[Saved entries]
= = = = = = =
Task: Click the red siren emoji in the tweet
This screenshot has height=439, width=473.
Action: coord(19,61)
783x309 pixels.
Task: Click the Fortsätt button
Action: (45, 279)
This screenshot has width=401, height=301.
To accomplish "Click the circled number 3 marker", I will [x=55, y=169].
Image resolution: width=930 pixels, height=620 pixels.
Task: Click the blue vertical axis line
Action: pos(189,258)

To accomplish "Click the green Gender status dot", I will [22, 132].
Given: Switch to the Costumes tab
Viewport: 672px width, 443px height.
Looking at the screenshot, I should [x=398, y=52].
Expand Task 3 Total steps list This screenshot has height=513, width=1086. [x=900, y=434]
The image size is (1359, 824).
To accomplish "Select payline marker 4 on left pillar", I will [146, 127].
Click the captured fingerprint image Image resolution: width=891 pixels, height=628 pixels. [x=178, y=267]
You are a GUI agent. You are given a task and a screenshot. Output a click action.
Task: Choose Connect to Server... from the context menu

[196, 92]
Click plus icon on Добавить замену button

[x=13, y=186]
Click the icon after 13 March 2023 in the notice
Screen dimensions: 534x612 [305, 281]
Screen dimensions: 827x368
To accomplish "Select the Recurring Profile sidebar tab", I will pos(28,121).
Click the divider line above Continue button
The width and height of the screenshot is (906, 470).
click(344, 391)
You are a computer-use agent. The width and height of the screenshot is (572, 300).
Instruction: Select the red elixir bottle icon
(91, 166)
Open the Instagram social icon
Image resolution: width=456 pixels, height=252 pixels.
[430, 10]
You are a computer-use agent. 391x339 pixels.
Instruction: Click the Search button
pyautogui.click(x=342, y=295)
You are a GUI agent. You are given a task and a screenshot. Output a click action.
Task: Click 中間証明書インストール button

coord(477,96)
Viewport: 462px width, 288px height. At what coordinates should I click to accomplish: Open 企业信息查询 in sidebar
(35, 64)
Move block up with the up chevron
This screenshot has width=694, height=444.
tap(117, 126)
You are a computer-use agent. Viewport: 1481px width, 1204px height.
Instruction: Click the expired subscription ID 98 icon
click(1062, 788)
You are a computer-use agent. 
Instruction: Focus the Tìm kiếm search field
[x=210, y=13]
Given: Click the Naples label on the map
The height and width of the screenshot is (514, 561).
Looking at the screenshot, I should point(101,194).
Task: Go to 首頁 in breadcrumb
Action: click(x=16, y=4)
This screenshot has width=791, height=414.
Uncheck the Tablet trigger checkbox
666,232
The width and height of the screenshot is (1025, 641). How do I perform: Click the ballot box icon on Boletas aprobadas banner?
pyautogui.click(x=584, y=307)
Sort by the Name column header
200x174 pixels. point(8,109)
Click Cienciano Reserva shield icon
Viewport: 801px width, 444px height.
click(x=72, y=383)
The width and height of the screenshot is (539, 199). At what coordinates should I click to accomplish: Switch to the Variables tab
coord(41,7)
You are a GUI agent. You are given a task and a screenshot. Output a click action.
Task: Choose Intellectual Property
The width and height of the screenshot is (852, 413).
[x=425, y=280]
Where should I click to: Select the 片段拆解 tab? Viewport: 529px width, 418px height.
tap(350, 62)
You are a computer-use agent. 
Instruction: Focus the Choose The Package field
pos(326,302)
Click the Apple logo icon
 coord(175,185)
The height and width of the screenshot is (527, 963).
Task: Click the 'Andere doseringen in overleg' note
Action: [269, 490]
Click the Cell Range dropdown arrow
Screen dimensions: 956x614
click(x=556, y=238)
= = = = = = =
Keep only the lines from the line with "Task: Choose Intellectual Property" to the end of the records above, and repeat them exactly.

Task: Choose Intellectual Property
The width and height of the screenshot is (852, 413).
[x=425, y=280]
Where should I click to: Select the 片段拆解 tab? Viewport: 529px width, 418px height.
tap(350, 62)
You are a computer-use agent. 
Instruction: Focus the Choose The Package field
pos(326,302)
Click the Apple logo icon
 coord(175,185)
The height and width of the screenshot is (527, 963).
Task: Click the 'Andere doseringen in overleg' note
Action: [269, 490]
Click the Cell Range dropdown arrow
Screen dimensions: 956x614
click(x=556, y=238)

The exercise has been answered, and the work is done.